Franz Schütz

Personal information
- Full name: Franz Schütz
- Date of birth: 6 December 1900
- Place of birth: Offenbach am Main, German Empire
- Date of death: 22 March 1955 (aged 54)
- Place of death: West Germany
- Position: Defender

Youth career
- –1920: BSC 99 Offenbach

Senior career*
- Years: Team / Apps / (Gls)
- 1920: Kickers Offenbach
- 1920: BSC Köln
- 1920–1925: Mülheimer SV
- 1925–1934: Eintracht Frankfurt / 130 / (3)

International career
- 1929–1932: Germany / 11 / (0)

= Franz Schütz =

German footballer

Franz Schütz (6 December 1900 – 22 March 1955) was a German footballer born in Offenbach am Main.

== Club career ==
He played in defence for Eintracht Frankfurt, together with Hans Stubb.
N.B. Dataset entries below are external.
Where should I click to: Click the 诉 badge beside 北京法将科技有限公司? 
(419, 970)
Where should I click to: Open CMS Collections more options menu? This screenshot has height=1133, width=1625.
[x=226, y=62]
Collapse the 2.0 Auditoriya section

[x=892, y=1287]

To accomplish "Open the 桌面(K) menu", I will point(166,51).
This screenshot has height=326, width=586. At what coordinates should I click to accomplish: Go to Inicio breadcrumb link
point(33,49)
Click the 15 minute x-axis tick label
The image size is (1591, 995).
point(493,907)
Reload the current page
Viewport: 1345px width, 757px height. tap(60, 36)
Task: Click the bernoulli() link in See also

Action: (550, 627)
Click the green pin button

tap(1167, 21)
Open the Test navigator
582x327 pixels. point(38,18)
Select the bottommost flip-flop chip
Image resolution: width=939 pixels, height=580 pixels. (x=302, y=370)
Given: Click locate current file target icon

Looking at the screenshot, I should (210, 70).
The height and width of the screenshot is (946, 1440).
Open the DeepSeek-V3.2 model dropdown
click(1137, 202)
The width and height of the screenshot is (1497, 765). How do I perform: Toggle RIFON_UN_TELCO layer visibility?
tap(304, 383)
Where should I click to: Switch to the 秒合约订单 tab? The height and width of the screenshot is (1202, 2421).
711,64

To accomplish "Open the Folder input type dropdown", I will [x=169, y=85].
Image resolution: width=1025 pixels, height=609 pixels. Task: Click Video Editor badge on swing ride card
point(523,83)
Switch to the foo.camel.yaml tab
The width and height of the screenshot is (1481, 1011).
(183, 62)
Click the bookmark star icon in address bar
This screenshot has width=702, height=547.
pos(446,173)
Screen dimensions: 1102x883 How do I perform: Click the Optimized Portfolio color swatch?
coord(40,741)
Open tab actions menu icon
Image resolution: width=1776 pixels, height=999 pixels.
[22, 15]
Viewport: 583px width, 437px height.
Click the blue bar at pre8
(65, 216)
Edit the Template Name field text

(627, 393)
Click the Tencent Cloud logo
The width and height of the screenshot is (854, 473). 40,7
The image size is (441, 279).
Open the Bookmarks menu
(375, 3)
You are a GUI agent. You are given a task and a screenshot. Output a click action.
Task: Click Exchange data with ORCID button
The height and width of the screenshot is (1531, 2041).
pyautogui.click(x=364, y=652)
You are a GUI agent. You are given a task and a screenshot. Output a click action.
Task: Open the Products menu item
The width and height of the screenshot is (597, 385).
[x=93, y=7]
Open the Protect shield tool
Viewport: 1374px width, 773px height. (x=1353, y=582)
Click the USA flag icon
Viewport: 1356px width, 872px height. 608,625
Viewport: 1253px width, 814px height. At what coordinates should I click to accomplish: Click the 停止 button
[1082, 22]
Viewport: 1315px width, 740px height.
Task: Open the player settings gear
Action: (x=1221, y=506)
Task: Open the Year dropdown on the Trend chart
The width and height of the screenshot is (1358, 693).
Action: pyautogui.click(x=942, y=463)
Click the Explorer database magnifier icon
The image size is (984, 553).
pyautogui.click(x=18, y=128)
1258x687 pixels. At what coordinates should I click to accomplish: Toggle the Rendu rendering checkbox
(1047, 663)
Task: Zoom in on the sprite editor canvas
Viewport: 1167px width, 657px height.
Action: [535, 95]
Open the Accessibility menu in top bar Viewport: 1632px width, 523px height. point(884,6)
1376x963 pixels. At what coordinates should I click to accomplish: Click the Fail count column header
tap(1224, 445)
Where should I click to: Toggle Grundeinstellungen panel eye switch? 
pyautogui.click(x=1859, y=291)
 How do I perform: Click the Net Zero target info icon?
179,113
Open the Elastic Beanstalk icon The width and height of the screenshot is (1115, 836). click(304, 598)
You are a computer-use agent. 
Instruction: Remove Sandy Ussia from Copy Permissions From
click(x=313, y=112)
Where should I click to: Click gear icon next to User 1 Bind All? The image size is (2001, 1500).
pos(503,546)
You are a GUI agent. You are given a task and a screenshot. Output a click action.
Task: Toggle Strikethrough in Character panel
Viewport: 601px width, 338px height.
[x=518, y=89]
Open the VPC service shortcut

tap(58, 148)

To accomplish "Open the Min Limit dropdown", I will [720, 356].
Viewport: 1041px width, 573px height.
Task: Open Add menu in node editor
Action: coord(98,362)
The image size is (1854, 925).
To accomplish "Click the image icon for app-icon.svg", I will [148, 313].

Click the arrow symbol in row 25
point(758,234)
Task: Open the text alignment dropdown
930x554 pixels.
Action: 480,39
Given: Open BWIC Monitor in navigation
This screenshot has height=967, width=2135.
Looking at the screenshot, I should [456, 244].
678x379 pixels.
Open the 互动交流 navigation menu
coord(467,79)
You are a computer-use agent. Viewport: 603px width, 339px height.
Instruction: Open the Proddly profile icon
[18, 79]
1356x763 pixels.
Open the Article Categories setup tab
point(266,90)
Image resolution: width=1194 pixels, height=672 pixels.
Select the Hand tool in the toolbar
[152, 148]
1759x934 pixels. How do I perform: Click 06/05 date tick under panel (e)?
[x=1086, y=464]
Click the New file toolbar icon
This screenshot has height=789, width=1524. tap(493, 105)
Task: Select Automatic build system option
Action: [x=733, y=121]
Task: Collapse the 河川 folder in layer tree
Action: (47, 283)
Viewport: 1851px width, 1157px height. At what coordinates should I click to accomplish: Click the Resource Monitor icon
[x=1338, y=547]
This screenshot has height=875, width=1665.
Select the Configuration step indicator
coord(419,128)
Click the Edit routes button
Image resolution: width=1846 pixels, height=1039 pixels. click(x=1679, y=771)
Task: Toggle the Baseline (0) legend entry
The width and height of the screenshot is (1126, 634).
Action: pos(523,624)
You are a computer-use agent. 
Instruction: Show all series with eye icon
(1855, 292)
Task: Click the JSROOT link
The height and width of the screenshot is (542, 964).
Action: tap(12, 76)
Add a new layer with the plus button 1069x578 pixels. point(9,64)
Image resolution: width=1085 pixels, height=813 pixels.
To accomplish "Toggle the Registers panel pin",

== International career ==
Schütz also played for Germany 11 times between 1929 and 1932.

== Honours ==
- German Championship: Runner-up 1931–32
- Southern German Championship: 1929–30, 1931–32; runner-up 1927–28, 1930–31
- Bezirksliga Main-Hessen: 1927–28, 1928–29, 1929–30, 1930–31, 1931–32; runner-up 1932–33

== Trivia ==
He is an honoured captain at Eintracht.